Exaggerations, part 3

Today's pick in the exaggeration category wins the title strongest program to use exaggerations. The plural form is intentional, there is so much stuff on that website that is incorrect that I can't list it all; I will stick with just two claims. If you haven't guessed by now, the program is World Championship Checkers. The name is slightly ironic - WCC was the only top program that didn't show up at the 2002 computer world championship. Let's see what its authors claim on their website: The first thing you notice is the big banner on top that claims that WCC is the program that eats other checkers programs for breakfast. Of course, they have nothing to back up this wild claim. I played 10 games with WCC gold against Cake Sans Souci - an older version of Cake, also using only the 6-piece database for this match - and WCC lost 3 games and drew 7. That's not exactly what I would call eating for breakfast! Of course, with only 10 games, this is not a statistically significant result; a repetition of the match with different openings would produce a different result. However, it is likely that WCC is a bit weaker than the top programs. 4 games of that match can be replayed online at my games page. Both WCC gold and Cake are free downloads, you can repeat this kind of experiment any time you like.
Reading further on the WCC website, I read the next wild claim: Accelerated database lookup code makes WCC outperform all checkers programs on the market. The WCC databases are much smaller and are accessed three to four times faster than those of all other available checkers programs. Again, there is nothing to back this up of course. I have no idea how fast the database lookup of WCC really is, but vice versa the WCC authors have no idea how fast my database lookup (and that of other programs) is. How can they know they are 3-4 times faster? They can't, their statement is ridiculous. Their database, it is true, is 14.5% smaller than mine, and I don't want to pretend that is not good. It is good! But does it make a significant difference? The answer is no, it doesn't. This can be shown by running engine matches with different database cache sizes for one engine, and the results are not significantly different. Besides, there is something more to be said about endgame databases: A database not only uses RAM for the database itself, but also for some tables it needs. The amount it needs for its tables, the overhead, can be different for different databases. I don't know how much overhead WCC has, and I won't start claiming it has a larger overhead than my database. But any comparison between databases without including the overhead is rather pointless.

3 comments:

Ed Gilbert said...

Martin, you were too kind to WCC -- the program is considerably weaker than cake or kingsrow! The misinformation on their web site has always irked me, and is an insult to the authors of better programs.

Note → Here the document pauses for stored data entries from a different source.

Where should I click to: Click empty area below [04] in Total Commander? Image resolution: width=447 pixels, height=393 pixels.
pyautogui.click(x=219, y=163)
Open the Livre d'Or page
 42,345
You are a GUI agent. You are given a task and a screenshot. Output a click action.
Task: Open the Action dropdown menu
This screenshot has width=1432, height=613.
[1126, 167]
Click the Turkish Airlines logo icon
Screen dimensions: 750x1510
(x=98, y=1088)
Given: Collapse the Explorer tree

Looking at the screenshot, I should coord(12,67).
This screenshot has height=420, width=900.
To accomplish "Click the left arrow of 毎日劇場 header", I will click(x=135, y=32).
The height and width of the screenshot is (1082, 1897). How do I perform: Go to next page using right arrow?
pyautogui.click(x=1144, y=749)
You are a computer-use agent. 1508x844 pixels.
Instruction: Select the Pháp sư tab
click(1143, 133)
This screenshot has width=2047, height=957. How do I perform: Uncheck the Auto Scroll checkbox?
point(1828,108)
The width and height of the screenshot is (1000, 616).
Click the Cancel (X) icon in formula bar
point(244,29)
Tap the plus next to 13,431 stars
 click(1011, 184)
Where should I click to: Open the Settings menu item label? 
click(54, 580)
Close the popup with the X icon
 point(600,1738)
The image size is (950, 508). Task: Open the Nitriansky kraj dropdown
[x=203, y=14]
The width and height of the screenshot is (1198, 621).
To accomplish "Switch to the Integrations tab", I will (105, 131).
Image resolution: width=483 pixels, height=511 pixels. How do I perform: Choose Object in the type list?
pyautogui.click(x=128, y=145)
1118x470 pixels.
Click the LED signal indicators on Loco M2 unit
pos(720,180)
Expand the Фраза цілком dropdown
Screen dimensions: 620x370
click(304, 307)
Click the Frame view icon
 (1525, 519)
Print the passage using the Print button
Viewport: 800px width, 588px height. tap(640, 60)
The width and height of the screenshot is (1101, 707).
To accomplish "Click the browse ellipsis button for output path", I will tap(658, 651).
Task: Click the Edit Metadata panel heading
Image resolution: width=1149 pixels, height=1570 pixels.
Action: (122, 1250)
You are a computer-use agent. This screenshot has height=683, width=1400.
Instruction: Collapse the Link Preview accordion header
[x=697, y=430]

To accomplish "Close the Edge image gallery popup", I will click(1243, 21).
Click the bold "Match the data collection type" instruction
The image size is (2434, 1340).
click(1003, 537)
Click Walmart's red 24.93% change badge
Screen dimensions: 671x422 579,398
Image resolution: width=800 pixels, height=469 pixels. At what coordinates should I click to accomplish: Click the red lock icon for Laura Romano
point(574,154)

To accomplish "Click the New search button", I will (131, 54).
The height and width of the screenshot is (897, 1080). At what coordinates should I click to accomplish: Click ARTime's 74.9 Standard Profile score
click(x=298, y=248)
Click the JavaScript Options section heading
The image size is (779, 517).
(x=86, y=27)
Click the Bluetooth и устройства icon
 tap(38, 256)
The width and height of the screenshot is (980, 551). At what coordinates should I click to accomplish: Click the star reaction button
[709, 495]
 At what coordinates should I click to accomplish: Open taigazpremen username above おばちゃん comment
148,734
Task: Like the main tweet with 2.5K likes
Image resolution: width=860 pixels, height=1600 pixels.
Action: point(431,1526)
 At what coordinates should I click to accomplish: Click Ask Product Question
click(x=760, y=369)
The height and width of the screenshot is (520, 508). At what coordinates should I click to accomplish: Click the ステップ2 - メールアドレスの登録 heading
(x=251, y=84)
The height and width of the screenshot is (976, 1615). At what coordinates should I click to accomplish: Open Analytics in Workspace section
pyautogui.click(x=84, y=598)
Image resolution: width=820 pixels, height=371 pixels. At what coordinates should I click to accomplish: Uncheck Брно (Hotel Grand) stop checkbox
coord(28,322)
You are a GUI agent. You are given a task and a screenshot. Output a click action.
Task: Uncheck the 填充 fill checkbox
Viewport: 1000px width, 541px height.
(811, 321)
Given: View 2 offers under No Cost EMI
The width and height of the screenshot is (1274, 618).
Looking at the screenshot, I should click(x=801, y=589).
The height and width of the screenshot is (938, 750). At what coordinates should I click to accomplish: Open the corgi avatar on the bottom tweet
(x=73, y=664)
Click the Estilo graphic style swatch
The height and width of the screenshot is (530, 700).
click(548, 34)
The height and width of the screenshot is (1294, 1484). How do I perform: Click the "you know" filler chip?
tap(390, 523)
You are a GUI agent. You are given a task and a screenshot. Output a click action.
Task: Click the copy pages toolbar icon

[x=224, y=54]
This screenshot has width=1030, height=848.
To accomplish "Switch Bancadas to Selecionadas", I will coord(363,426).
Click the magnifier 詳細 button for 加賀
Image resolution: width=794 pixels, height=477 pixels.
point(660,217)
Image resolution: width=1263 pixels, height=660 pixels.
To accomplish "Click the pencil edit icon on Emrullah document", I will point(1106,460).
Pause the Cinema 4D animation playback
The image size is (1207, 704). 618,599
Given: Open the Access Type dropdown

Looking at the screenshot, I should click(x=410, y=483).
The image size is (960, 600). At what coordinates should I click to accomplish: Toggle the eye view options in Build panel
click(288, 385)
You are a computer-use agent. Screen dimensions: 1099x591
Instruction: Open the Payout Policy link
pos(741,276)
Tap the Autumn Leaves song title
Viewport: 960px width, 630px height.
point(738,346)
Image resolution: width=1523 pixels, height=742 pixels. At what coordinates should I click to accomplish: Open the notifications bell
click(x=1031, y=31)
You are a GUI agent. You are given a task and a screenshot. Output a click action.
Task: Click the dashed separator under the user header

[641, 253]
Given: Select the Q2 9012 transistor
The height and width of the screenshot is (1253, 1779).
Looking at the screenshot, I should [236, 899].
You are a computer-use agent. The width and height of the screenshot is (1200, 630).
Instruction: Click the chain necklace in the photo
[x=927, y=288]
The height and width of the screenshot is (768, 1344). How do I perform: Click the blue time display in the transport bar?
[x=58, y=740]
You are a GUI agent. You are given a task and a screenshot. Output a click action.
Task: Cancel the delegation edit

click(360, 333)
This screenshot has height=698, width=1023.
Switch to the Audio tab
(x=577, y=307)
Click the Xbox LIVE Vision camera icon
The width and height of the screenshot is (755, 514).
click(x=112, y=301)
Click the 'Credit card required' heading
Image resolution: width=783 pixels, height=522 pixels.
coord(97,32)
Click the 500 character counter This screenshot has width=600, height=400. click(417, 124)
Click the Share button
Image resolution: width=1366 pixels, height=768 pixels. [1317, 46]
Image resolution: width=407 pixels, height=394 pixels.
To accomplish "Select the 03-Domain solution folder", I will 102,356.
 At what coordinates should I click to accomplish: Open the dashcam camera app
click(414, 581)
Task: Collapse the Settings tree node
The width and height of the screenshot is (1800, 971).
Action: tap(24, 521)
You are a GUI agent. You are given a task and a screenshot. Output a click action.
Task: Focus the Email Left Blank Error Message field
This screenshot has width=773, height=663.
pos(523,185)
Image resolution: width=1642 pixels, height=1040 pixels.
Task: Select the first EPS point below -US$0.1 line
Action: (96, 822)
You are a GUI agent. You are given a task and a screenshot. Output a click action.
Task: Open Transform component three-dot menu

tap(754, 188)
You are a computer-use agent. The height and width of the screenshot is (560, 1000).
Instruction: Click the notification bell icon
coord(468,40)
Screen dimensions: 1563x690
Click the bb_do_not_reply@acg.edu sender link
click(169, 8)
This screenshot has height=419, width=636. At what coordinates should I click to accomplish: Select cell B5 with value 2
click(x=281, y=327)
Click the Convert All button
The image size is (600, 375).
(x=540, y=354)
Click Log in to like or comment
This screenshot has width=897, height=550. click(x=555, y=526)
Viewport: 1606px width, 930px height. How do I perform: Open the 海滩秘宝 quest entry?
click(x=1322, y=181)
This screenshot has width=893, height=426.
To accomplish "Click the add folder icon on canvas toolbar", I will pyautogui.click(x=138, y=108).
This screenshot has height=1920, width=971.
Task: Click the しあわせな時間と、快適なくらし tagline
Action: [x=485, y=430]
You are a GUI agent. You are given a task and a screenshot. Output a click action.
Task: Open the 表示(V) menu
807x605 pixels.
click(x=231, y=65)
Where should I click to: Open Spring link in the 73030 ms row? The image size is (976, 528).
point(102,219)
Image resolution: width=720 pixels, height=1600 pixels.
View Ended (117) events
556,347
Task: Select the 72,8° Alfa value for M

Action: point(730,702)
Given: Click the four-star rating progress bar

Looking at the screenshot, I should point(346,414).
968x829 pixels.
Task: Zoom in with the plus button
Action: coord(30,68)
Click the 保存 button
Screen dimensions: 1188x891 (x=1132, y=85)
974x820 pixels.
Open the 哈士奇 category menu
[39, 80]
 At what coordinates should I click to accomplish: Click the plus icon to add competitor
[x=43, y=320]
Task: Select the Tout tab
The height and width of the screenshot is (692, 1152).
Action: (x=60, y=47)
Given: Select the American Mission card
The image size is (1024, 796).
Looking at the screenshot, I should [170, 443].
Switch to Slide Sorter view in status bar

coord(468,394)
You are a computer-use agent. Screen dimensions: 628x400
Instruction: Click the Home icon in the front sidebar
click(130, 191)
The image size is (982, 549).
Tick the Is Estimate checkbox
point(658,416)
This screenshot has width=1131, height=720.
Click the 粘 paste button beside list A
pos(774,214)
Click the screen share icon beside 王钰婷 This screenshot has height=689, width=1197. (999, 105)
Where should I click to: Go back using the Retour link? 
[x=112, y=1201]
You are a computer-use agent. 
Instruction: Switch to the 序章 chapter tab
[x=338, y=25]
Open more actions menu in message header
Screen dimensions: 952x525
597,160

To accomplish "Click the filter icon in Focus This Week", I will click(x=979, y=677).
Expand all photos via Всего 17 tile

BTW, I agree with you about the size of the endgame databases, it is a small 2nd order effect of little consequence. The db lookup speed is much more important than db size. You could compress your db with Lempel-Ziv, the algorithm used in WinZip, and make it considerably smaller, but the lookup speed would be terrible. Size alone is meaningless.

-- Ed

Martin Fierz said...

Ed, the only reason I didn't write something like "at least a bit weaker" or "clearly weaker than..." is an email of yours! I remember telling you about the 3-0 in ten games, and you wrote back and said something like that you were surprised by the result, WCC wasn't doing that bad against KingsRow. At least that's how I remember that conversation. From the games, I remember clearly that I wasn't impressed at all with WCC, it was outsearched and out-evaluated by Cake at the time. Do you have any hard results to back up your statement "considerably weaker"? Sorry for asking, but I don't want to make the same kind of mistakes here that I'm laughing about ;-)

Ed Gilbert said...

Martin, your memory is apparently better than mine. I had to go back and find some old emails to see what I had written. I found two, one where I noted some strange behaviors in wcc's search, and commented on its missing some important features, and a second where I reported playing a few games with books turned off. Although wcc came out on the losing end in these games, the results were less lopsided than yours, and it was not enough games to really give it a good test. I'll retract my statement, because even though it still is my opinion, I dont have enough evidence to back it up. I dont want to be guilty of the same exaggerations that the wcc web site is just full of.